【猫背】
私は猫背である。
夏目漱石みたいに言ってみたがこれでも真剣に悩んでいるのだ。
私はただでさえ同世代と比べて背丈が足りていない。だというに、より縮こまっては一回りも下に見られてしまうことすらある。
小さいことがハンデと思ったことはない。ないけれど、もっと背丈があればと思わなかった日もない。
ある日、思い切って幼なじみに相談してみることにした。
本人はそれほど大きい訳でもないが、博識な彼のことだ。何かいいアドバイスをくれるのではとそれなりに期待を込めてのことだった。
「いや、それはそれで愛らしいのではないだろうか」
「ふうぇっ!?」
特に有益なアドバイスはなかった。が、なんだか満ち足りた気分だった。
ならもういいかとも思ったが、話を聞いたでかい友人がわざわざ来てくれたので一応彼女にも助言を求めてみた。
「そうねえ、まずは走り込みかしら」
「え?」
「足腰は全身の基礎よ。差し当たってはあの山の頂上まで2、3往復してみましょうか」
そう言って彼女が満面の笑みで指差したのは山だった。紛う方なき普通に険しい山だった。
筋肉女に聞いたのが間違いだった。
ならもういいや。改めてそう思った時、入れ違いにやって来たのはまた別の友人だった。彼女も私のためにわざわざ来てくれたのだという。

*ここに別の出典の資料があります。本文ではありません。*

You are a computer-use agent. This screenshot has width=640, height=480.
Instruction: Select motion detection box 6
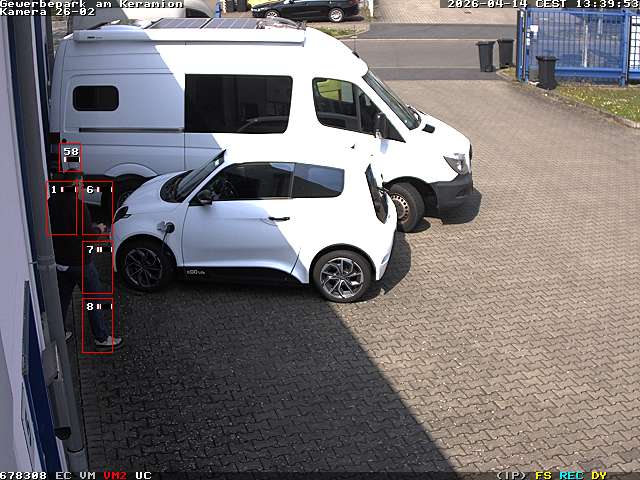[x=97, y=209]
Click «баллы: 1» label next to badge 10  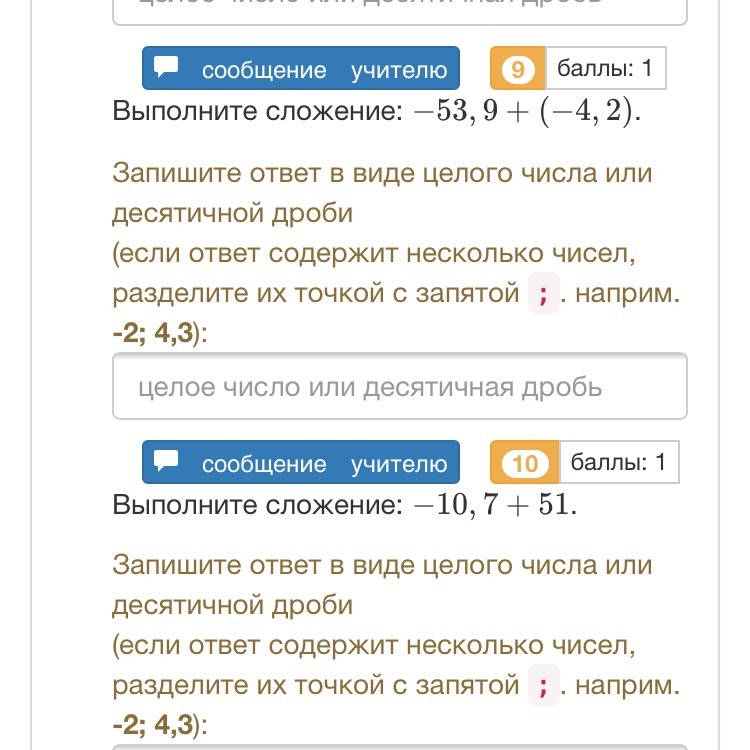pyautogui.click(x=618, y=463)
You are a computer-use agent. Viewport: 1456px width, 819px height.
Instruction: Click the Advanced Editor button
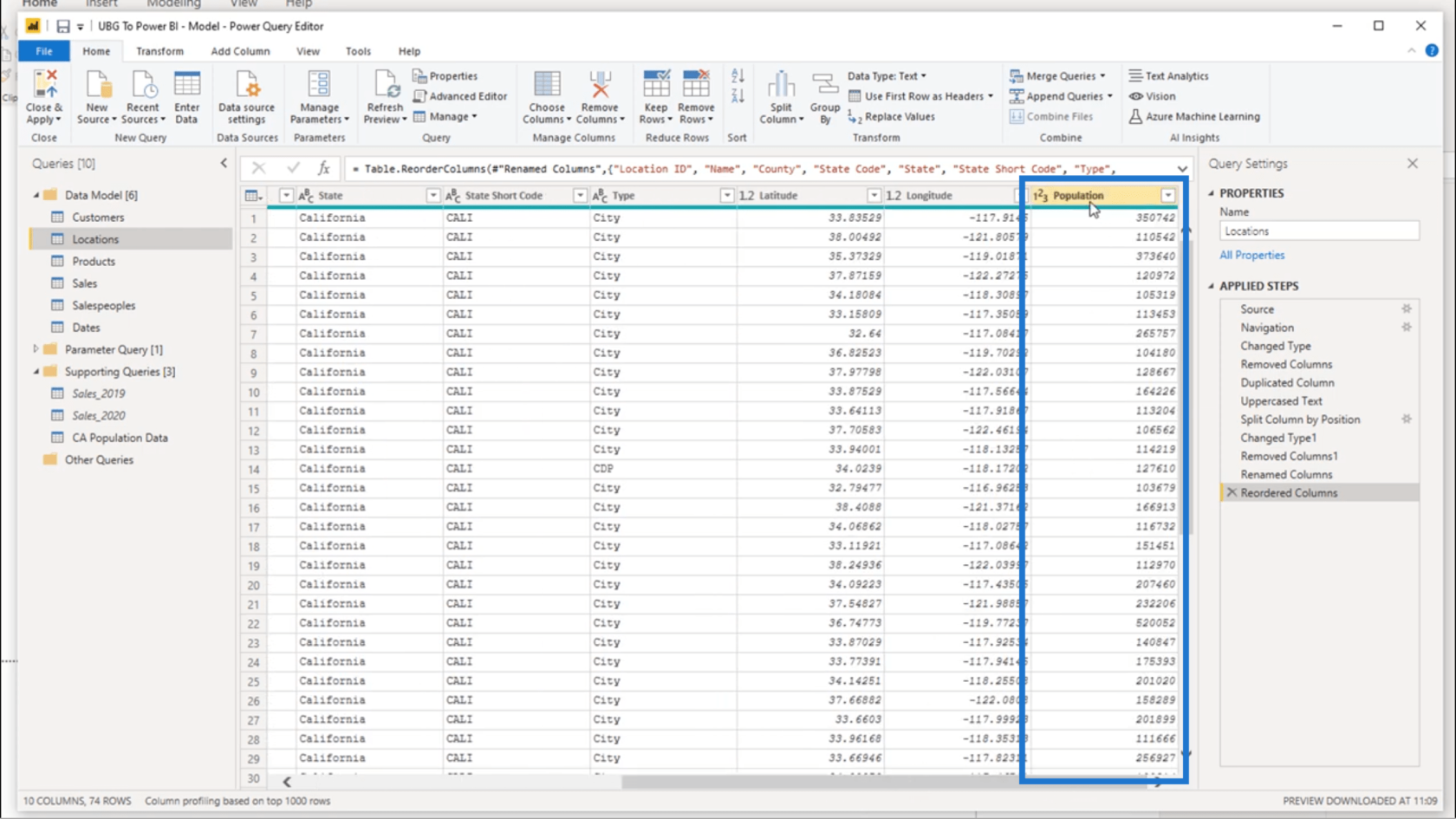(x=459, y=96)
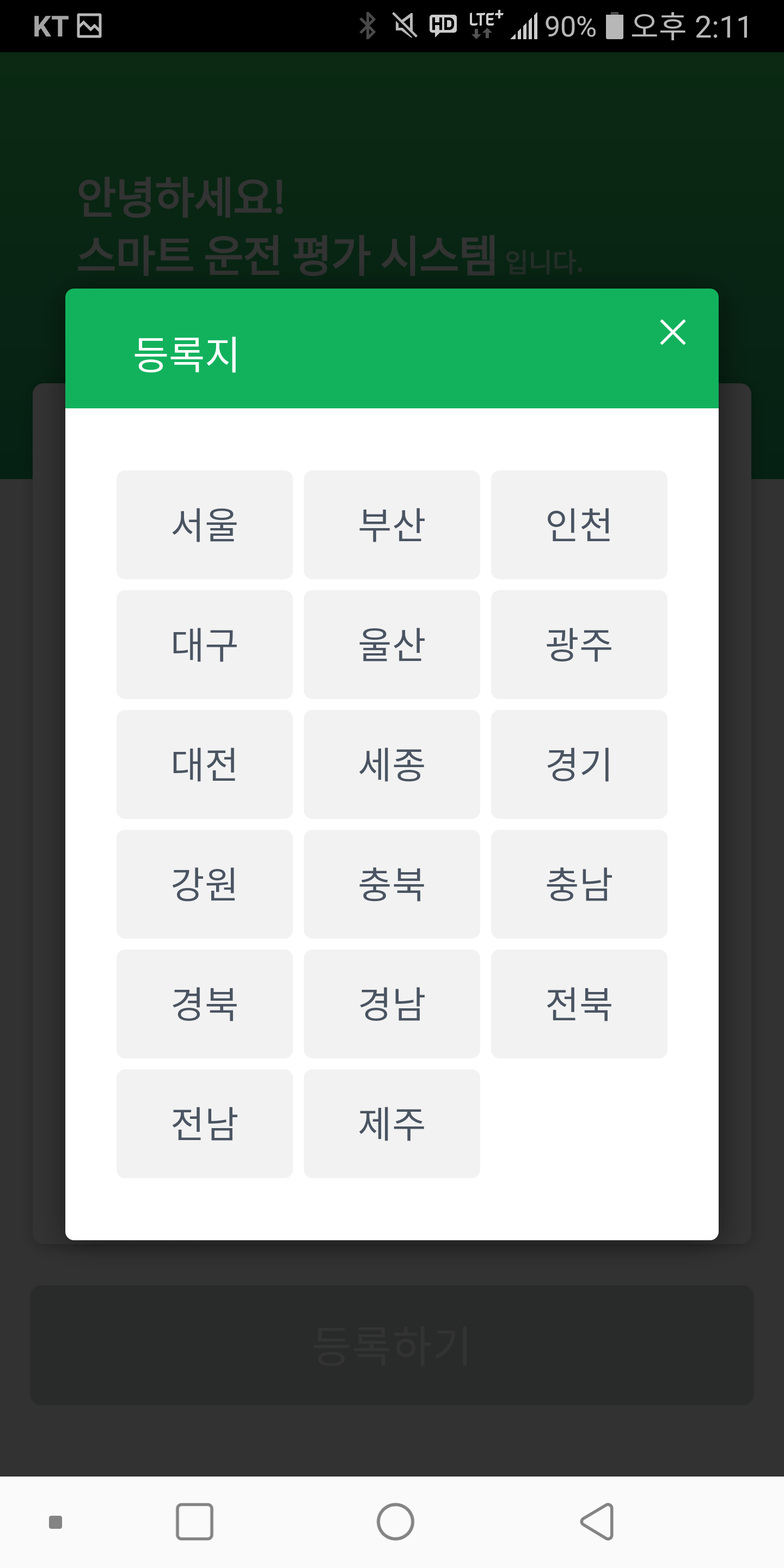784x1568 pixels.
Task: Select the 경기 region option
Action: click(579, 764)
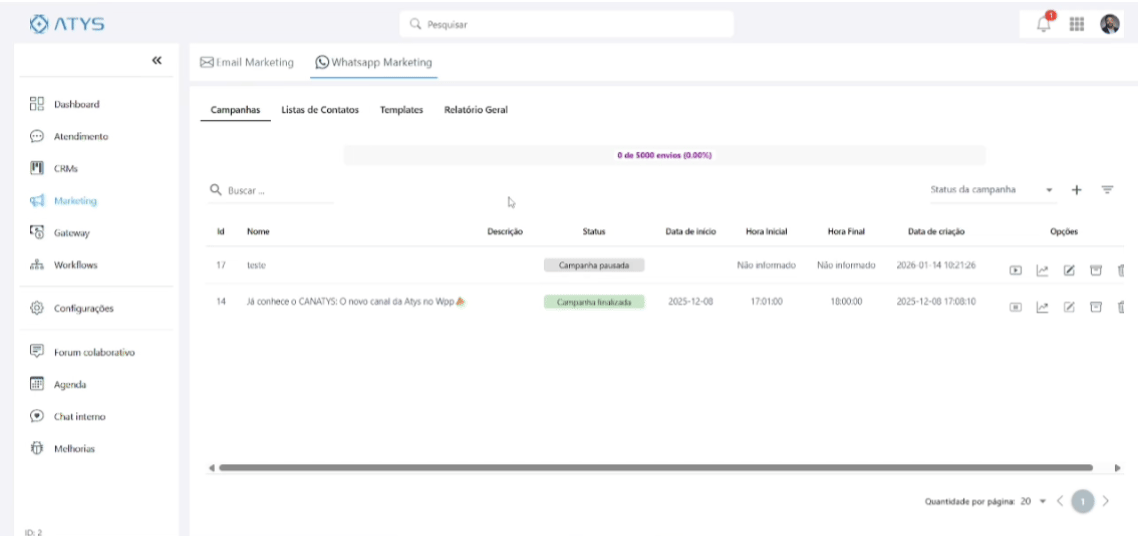Open the notifications bell
Viewport: 1138px width, 538px height.
(1044, 25)
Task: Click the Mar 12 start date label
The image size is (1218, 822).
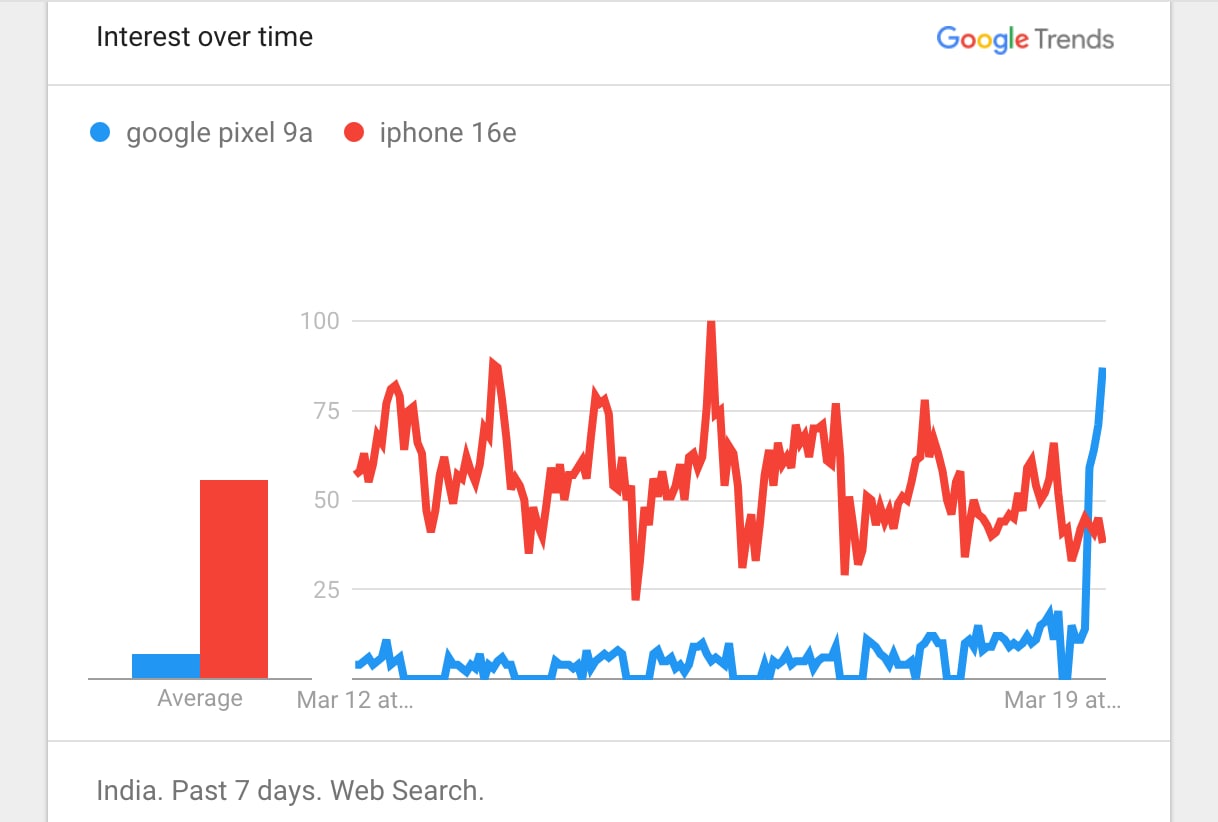Action: 355,700
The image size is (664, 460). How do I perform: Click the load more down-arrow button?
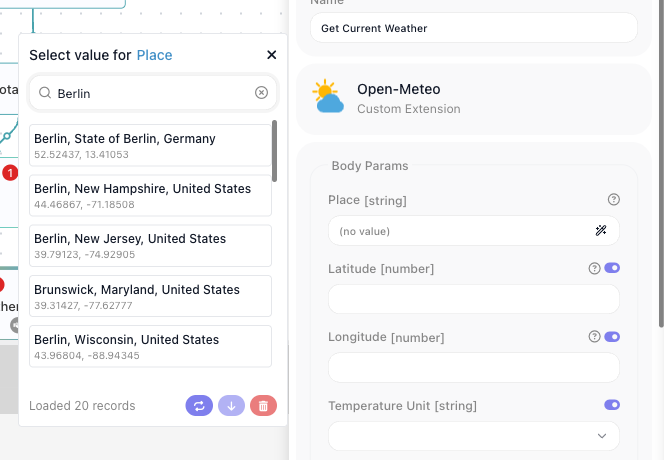coord(231,406)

性根が捩曲がっているのできっと冷やかしだろうとは思ったが、門前払いもさすがに気が引けたので話くらいは聞くことにした。
「せ、背が低いの気にしてるんだって? ふ……ぶぷっ! ア、アハハハハ! おっかしぃ! アハハ!」
とりあえず筋肉女に止められるまで取っ組み合った。
性悪女に聞かれたのも間違いだった。
そもそもの話として私は背丈をどうにかしようなどとは思っていない。そんなもの一朝一夕でどうこうなる訳もないのだから。
話を戻すと猫背である。せめて姿勢くらいはどうにかしたほうがいいのではと思っただけなのである。
私は再び幼なじみに聞いてみることにした。やはり一番まともな知り合いは彼だった。アドバイス以外を期待してのことでは、断じてない。断じてだ。
「むう、ならばやはり進化しかないだろう。容姿という点では今のままで十分だとも思うのだが……」
「ふにゃ!?」
そう、それはある白いにゃんこな乙女の、ささやかで贅沢な悩みであったという。